▸ LISTED RECORDS:
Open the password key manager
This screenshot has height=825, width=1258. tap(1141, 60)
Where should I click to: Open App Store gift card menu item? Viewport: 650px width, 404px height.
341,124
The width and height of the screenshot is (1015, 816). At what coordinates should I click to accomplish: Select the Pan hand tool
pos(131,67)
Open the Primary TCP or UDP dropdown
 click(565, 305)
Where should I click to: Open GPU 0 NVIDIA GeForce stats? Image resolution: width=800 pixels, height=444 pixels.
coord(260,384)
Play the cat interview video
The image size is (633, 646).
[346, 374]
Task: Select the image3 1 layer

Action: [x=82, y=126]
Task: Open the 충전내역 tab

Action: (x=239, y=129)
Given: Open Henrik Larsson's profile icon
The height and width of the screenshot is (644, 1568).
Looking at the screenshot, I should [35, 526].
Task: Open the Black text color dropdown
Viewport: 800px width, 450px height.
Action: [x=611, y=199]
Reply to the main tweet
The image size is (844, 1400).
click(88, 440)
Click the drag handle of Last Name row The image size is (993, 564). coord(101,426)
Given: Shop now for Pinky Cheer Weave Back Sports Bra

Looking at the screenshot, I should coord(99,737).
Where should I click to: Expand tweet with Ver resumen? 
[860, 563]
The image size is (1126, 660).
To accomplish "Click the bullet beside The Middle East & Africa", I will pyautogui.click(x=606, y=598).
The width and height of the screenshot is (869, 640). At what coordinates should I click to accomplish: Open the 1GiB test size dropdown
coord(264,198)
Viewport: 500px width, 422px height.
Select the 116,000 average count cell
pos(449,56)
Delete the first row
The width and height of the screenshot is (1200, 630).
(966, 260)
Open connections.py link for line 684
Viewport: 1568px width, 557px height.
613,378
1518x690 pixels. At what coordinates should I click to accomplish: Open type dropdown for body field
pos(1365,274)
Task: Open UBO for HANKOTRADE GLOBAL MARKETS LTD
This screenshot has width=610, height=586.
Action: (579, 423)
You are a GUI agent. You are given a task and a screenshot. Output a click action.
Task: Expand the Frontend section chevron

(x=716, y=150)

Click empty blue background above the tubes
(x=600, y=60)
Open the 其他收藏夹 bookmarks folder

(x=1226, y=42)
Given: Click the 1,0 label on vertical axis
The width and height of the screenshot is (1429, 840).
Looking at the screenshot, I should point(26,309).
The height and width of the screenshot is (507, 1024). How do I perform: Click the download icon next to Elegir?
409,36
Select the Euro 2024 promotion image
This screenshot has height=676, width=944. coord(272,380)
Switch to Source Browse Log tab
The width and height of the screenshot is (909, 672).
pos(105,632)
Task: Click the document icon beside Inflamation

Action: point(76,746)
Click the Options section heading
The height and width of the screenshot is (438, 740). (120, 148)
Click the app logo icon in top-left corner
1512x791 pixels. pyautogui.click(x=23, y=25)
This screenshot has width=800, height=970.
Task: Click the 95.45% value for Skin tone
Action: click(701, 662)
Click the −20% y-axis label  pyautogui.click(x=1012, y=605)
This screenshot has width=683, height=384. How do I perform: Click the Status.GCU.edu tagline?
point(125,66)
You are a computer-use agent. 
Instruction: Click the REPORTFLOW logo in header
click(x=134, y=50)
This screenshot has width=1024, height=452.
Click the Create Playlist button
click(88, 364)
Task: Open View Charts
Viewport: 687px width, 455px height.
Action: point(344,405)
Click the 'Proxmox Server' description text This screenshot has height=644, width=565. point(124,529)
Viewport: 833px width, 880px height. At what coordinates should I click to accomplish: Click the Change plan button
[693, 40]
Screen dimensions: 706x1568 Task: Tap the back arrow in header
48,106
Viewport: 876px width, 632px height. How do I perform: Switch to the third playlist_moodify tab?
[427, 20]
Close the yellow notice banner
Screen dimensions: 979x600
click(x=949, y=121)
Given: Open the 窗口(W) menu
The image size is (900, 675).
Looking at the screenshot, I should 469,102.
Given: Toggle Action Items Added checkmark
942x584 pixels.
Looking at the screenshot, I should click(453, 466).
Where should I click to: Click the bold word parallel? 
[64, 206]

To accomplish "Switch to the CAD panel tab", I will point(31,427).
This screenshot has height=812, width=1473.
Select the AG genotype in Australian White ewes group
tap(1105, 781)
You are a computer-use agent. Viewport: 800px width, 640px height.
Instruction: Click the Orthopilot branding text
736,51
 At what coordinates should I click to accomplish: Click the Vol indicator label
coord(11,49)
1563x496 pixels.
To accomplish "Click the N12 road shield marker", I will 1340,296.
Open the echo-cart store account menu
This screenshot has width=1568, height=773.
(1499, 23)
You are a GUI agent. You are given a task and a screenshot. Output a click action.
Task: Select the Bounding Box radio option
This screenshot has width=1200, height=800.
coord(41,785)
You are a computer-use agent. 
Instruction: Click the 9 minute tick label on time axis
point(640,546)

▸ WHAT YOU NEED TO DO: Extract from the listing above the lines between the line containing "The width and height of the screenshot is (1429, 840)." and the line containing "Click the 'Proxmox", keeping both of those lines. Output nothing else.

▸ TASK ANSWER:
The width and height of the screenshot is (1429, 840).
Looking at the screenshot, I should point(26,309).
The height and width of the screenshot is (507, 1024). How do I perform: Click the download icon next to Elegir?
409,36
Select the Euro 2024 promotion image
This screenshot has height=676, width=944. coord(272,380)
Switch to Source Browse Log tab
The width and height of the screenshot is (909, 672).
pos(105,632)
Task: Click the document icon beside Inflamation

Action: point(76,746)
Click the Options section heading
The height and width of the screenshot is (438, 740). (120, 148)
Click the app logo icon in top-left corner
1512x791 pixels. pyautogui.click(x=23, y=25)
This screenshot has width=800, height=970.
Task: Click the 95.45% value for Skin tone
Action: click(701, 662)
Click the −20% y-axis label  pyautogui.click(x=1012, y=605)
This screenshot has width=683, height=384. How do I perform: Click the Status.GCU.edu tagline?
point(125,66)
You are a computer-use agent. 
Instruction: Click the REPORTFLOW logo in header
click(x=134, y=50)
This screenshot has width=1024, height=452.
Click the Create Playlist button
click(88, 364)
Task: Open View Charts
Viewport: 687px width, 455px height.
Action: point(344,405)
Click the 'Proxmox Server' description text This screenshot has height=644, width=565. point(124,529)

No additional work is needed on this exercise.